También se le informó de la agresión que sufrió el foto periodista Alejandro Ancona, de La Jornada de Oriente, por elementos de seguridad privada de la delegación del Instituto Mexicano del Seguro Social (IMSS).

Asimismo, también fue informada la Secretaria de Gobierno, sobre la agresión sufrida por el periodista Roberto Zetina de la radiodifusora Cinco Radio, del vecino estado de Puebla y que desempeña su labor periodística también en la entidad, apenas el fin de semana pasado cuando policías estatales detuvieron a presuntos ladrones de autos a la entrada del Arco Norte.

Cabe recordar que el gobernador Marco Mena participó en la firma del Convenio para Fortalecer la Protección a Periodistas y a Defensores de los Derechos Humanos, celebrado entre la Conferencia Nacional de Gobernadores (Conago) y el Gobierno Federal, en donde también se presentaron las conclusiones de las comisiones que integra Tlaxcala.

Ahí están las denuncias, el clamor de que pare la violencia en Tlaxcala, pero nadie actúa, ni la PGJE, CEDH o la federal PGR, EN TLAXCALA NO PASA NADA.

Desde el punto de vista de la actual clase política – EN TLAXCALA NO PASA NADA-, sigue siendo esa “Isla de la Fantasía” de la también priista Beatriz Paredes que era, fue y será todo negación.

El tiempo pasa y es verdad -EN TLAXCALA NO PASA NADA- porque no hay avance al menos en temas tan importantes como lo es el de la seguridad, donde han llegado a procurar justicia elementos que en seis meses no han dado resultados.

Ya superamos la cifra de más de 50 muertes violentas, desde ejecutados, balaceados, secuestrados, encostalados, ensarapados, asesinados y sigue la misma negación, mientras allá en los archivos crecen las llamadas “carpetas de investigación”.

Simplemente en la mayoría de las áreas de gobierno no hay avances, menos resultados, ni se diga del inicio o avances en la realización de una sola obra pública.

Pasa el tiempo, más de seis meses y no se nos informa de las renuncias de quienes no dan resultados, ni mucho menos de cambios en una administración que sigue dominada por directores y jefecillos del sexenio pasado.

Que siguen con sus constructoras disfrazadas, sus mismos proveedores, mientras al pueblo se le brinda pan, circo y selfies con funcionarios federales que vienen a Tlaxcala, pero ni fa, ni fu.

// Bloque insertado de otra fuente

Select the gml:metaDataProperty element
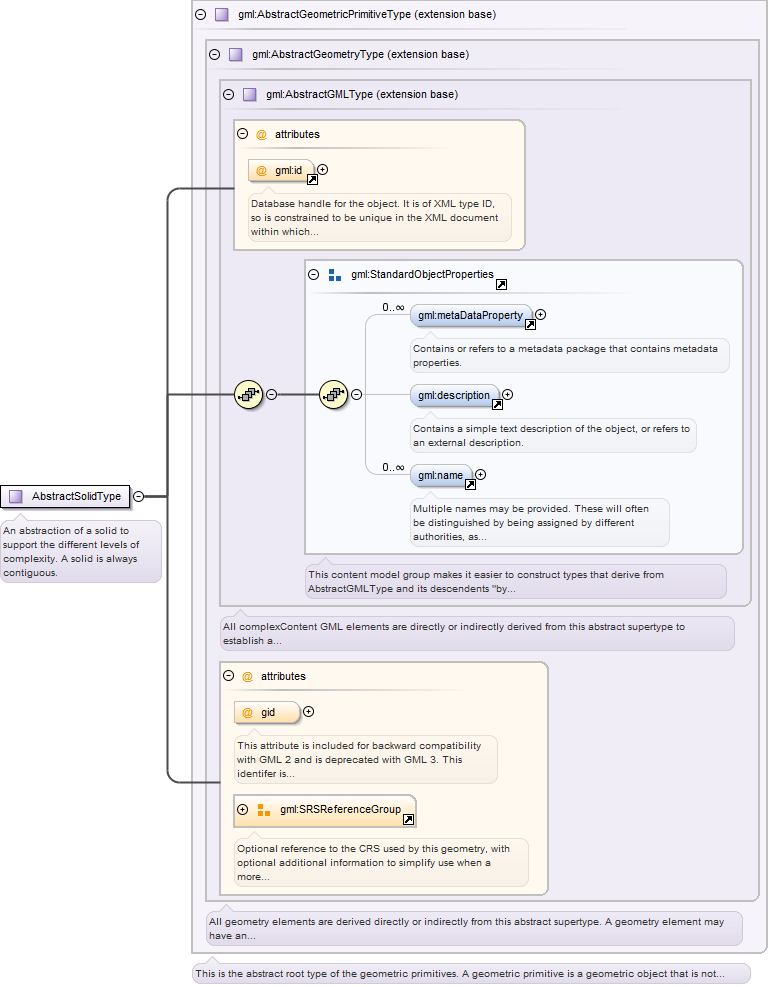471,315
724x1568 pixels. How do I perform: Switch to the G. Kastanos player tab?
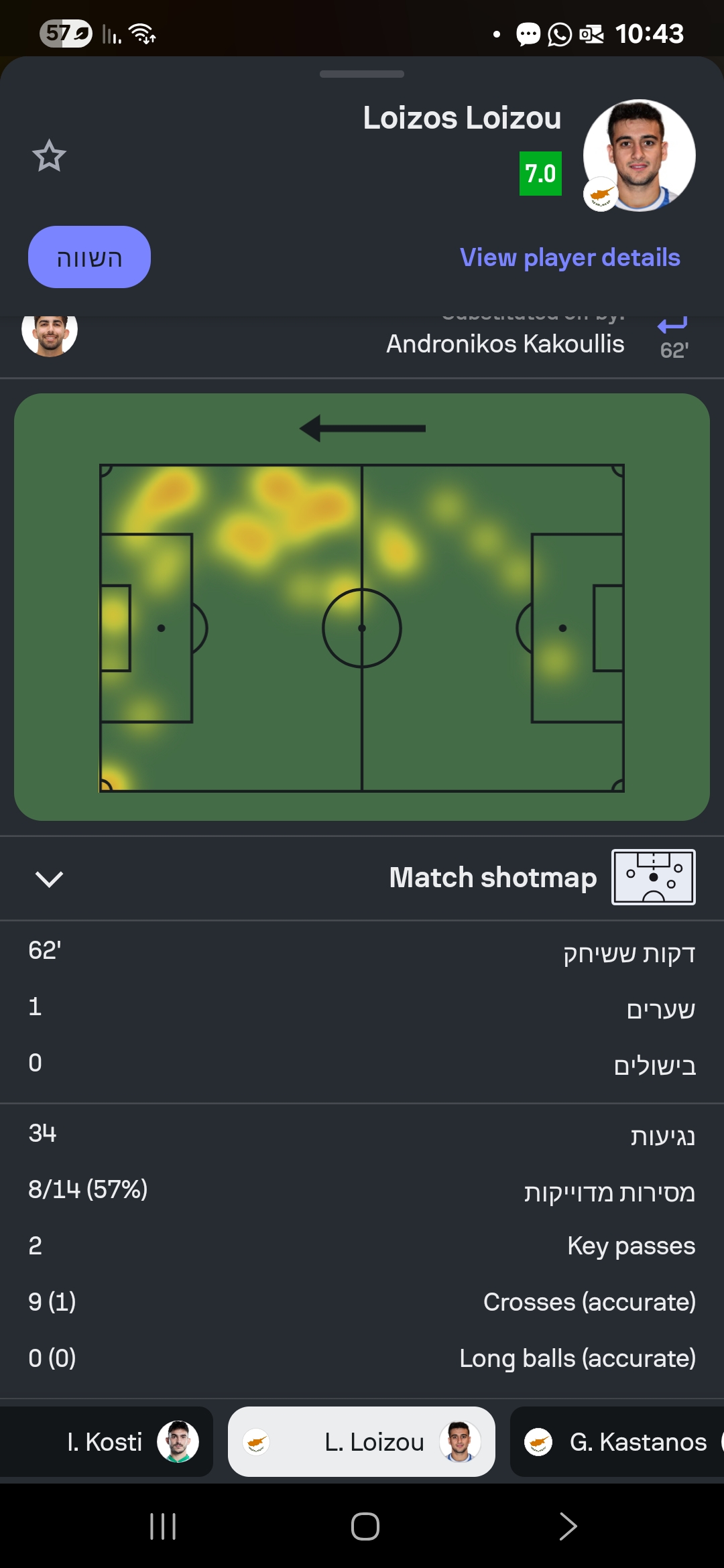click(x=617, y=1441)
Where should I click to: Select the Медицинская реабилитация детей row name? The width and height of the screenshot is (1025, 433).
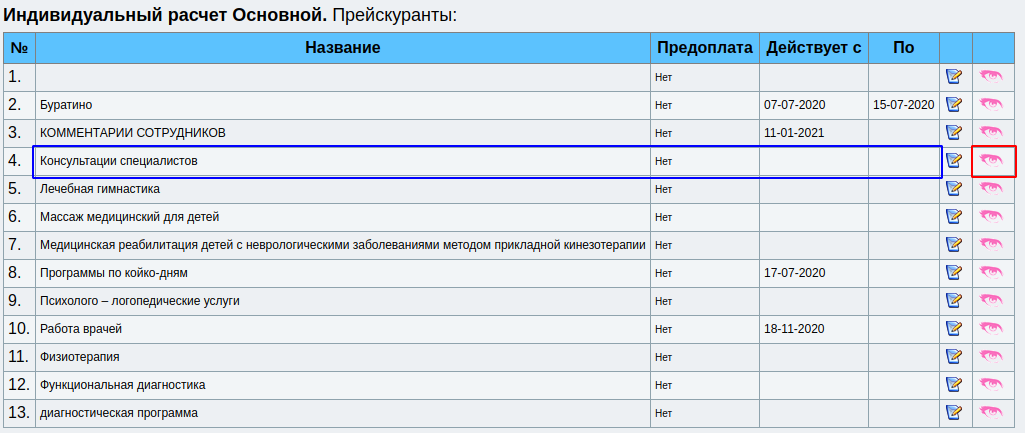click(x=342, y=244)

No hay avances en materia de seguridad, al contrario la violencia, los robos a plena luz del día son el pan nuestro de cada día, mientras que en educación ya van seis meses de buscar “oportunidades”, pero no hay una sola obra en escuelas.

Las plumas agradecidas y borrachas de poder “descubrieron” que al fin ya se va a presentar la semana que entra el Plan Estatal de Desarrollo, para ellos y desde sus anexos es “la varita mágica” que va a solucionar todo.

Ojalá y en este PED, se incluya al menos el seguimiento de las denuncias que los ciudadanos tlaxcaltecas, incluidos los periodistas, han llevado a las autoridades que supuestamente imparten justicia.

Pero al paso que vamos, todo parece indicar que en TLAXCALA NO VA A PASAR NADA, ni pasará, en materia de la aplicación de la justicia pronta y expedita… COMO LA PROMETIERON.